Case IH dealership group Titan Machinery achieved $206 million in cumulative inventory reduction in Fiscal 2026, surpassing its target of $150 million.
Titan president & CEO Bryan Knutson said the dealership achieved the reduction while delivering stronger-than-anticipated equipment margins. He said Inventory levels peaked in the second quarter of fiscal 2025, and over the next 18 months the dealership reduced total inventory by $625 million.
Knutson said, quote, “We will continue to focus on optimizing the mix of our inventory but do not have further targeted reductions from an overall inventory level perspective as we head into fiscal 2027. The work we put in this year to right-size our inventory gives us a fundamentally stronger foundation to operate from, and I'm confident it will prove to be a pivotal step in positioning Titan for the next phase of the cycle."
Following Titan's earning call with investors, Mircea (Mig) Dobre with Baird noted, “FY27 guidance incorporates a sustained decline in the U.S., with Europe also set to become a headwind after acting as a partial earnings stabilizer in FY26. These dynamics (coupled with minimal upside elsewhere) are set to keep earnings under pressure.”

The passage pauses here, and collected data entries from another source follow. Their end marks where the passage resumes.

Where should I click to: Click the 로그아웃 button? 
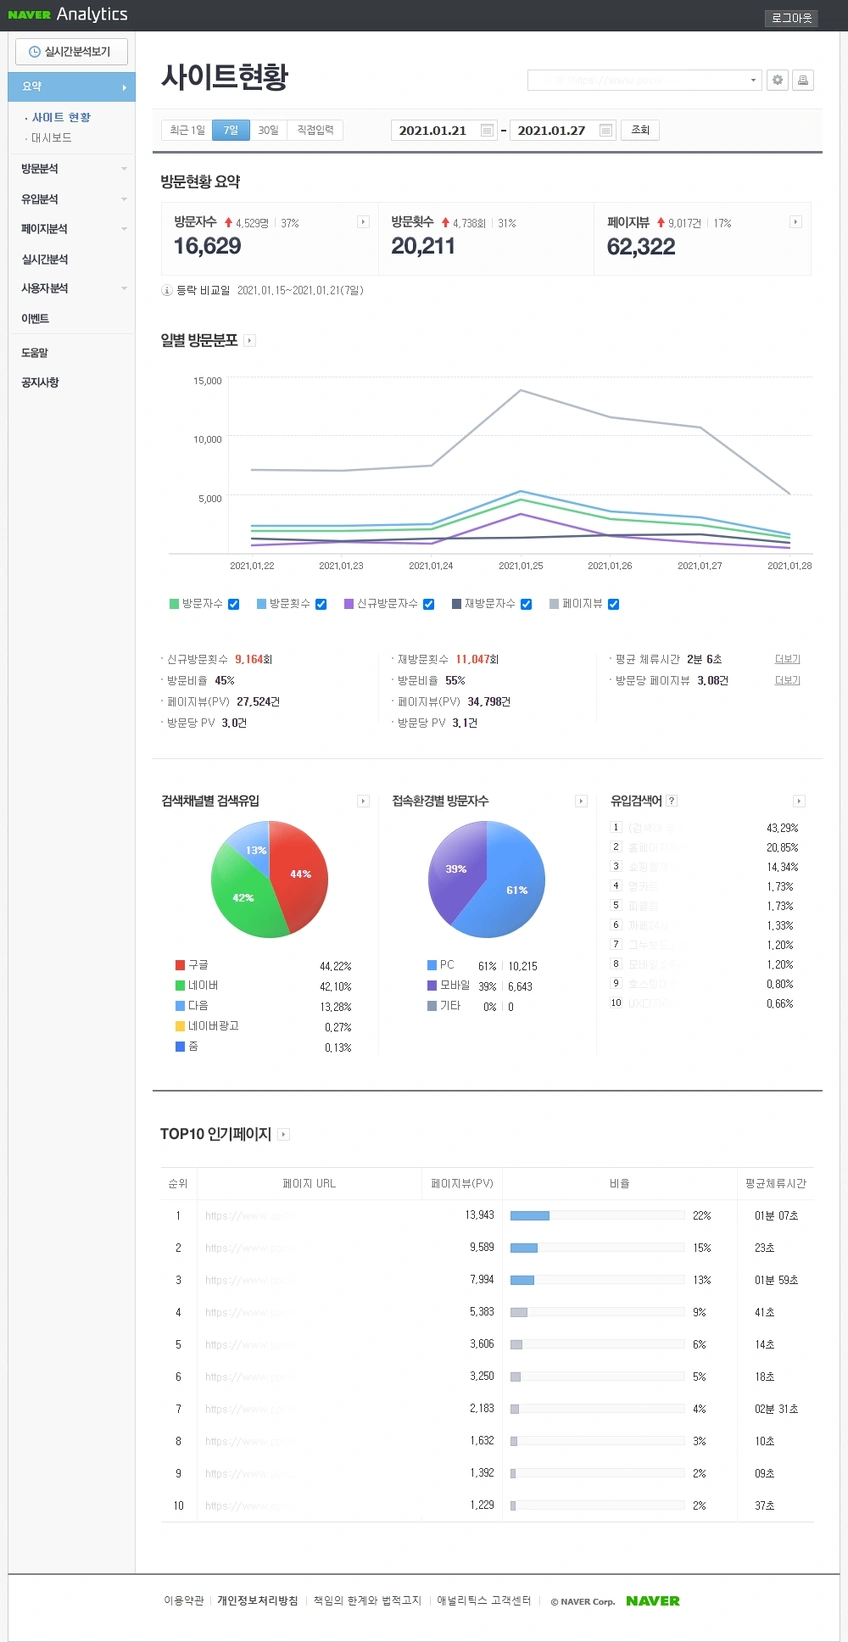tap(791, 18)
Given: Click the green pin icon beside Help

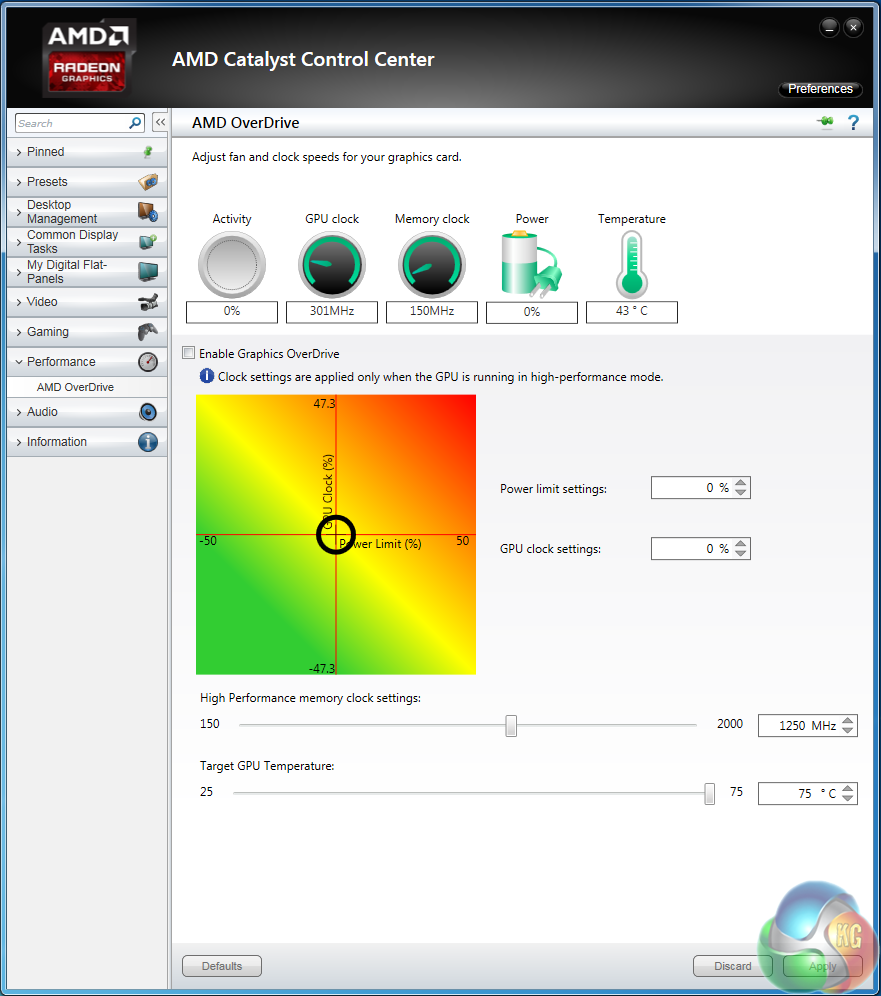Looking at the screenshot, I should pyautogui.click(x=826, y=123).
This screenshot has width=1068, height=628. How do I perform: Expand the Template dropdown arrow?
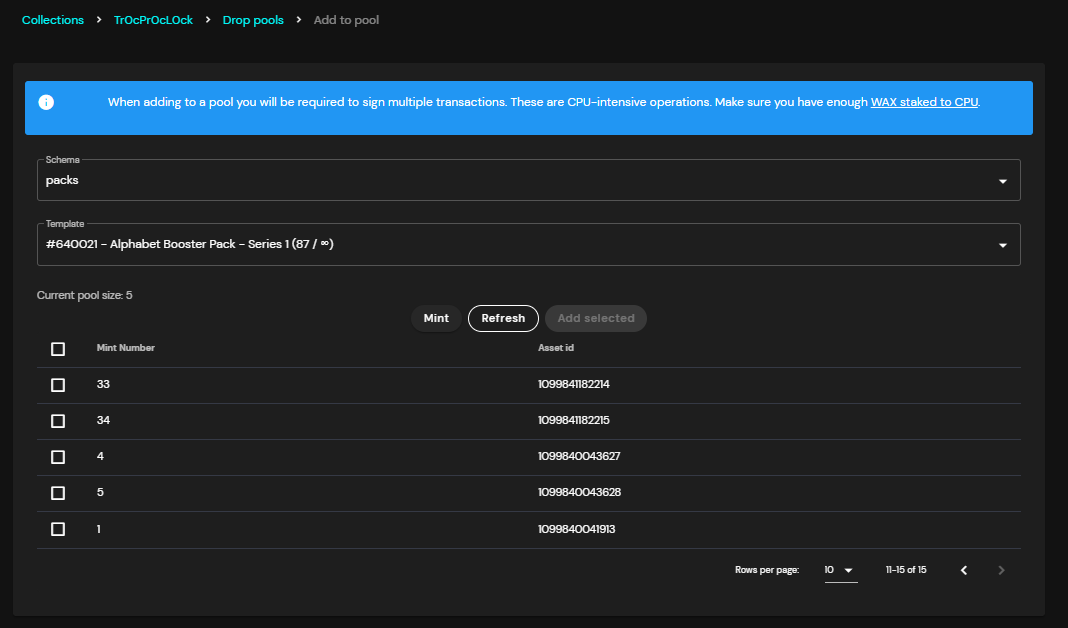(1003, 245)
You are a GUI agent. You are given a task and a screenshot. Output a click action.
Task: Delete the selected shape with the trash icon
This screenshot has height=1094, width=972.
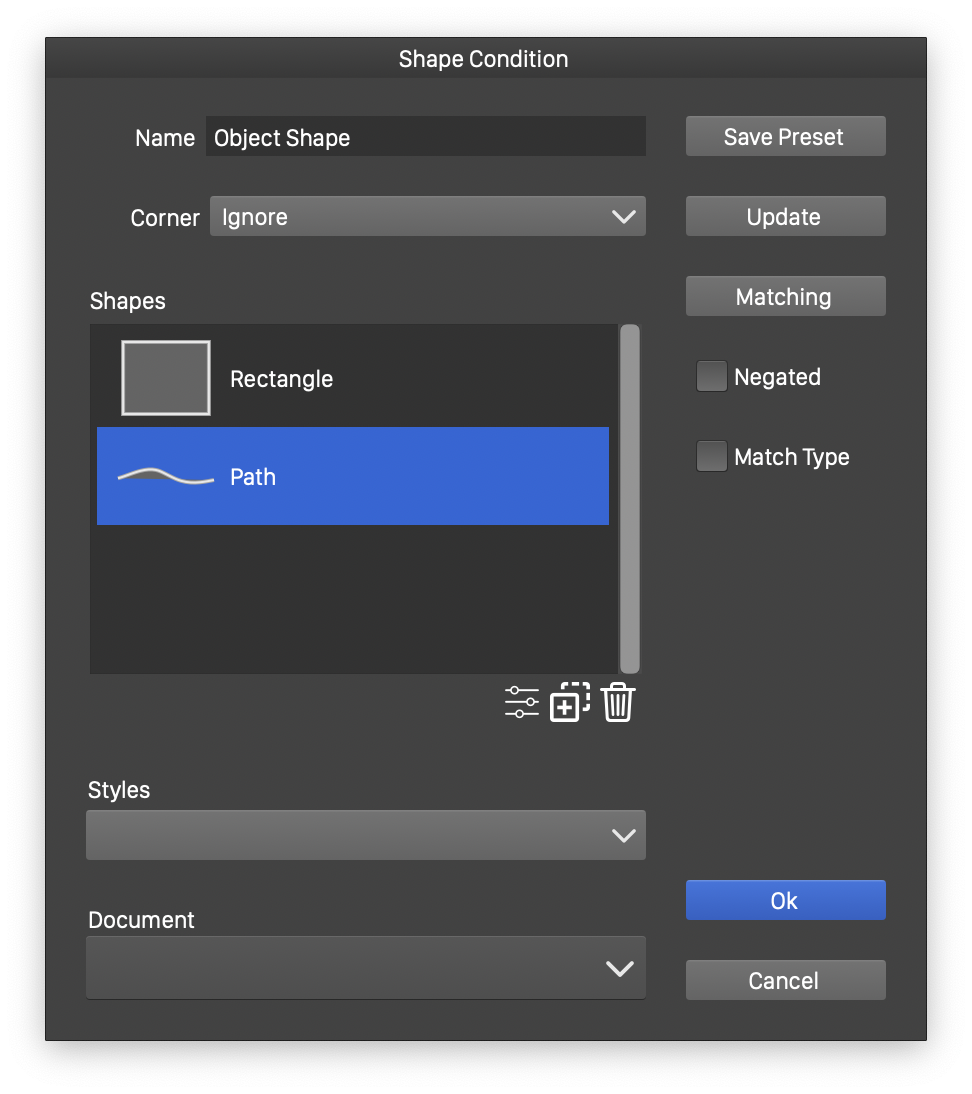618,702
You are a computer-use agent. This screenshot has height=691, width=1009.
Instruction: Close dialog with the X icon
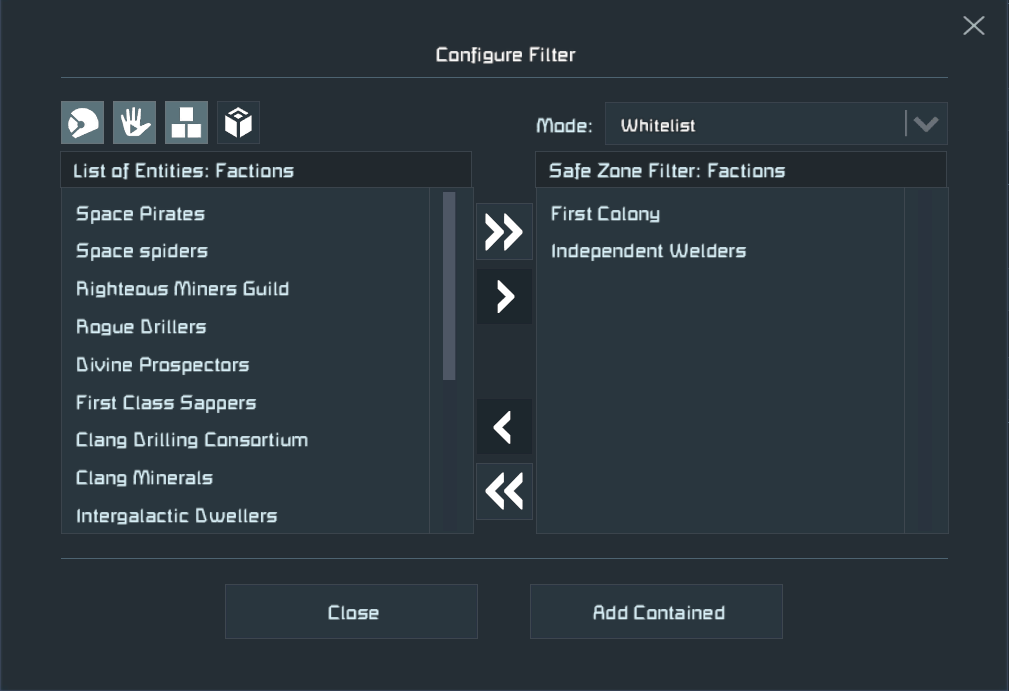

“While guidance did de-risk the year to some extent (it is difficult to see much downside to the initial guide), upside is also limited as visibility into demand recovery remains elusive. Another loss making year means tangible book value continues eroding and this remains the key valuation anchoring point ... multiple expansion (on lower TBV) will require tangible signs of cyclical/earnings reacceleration.”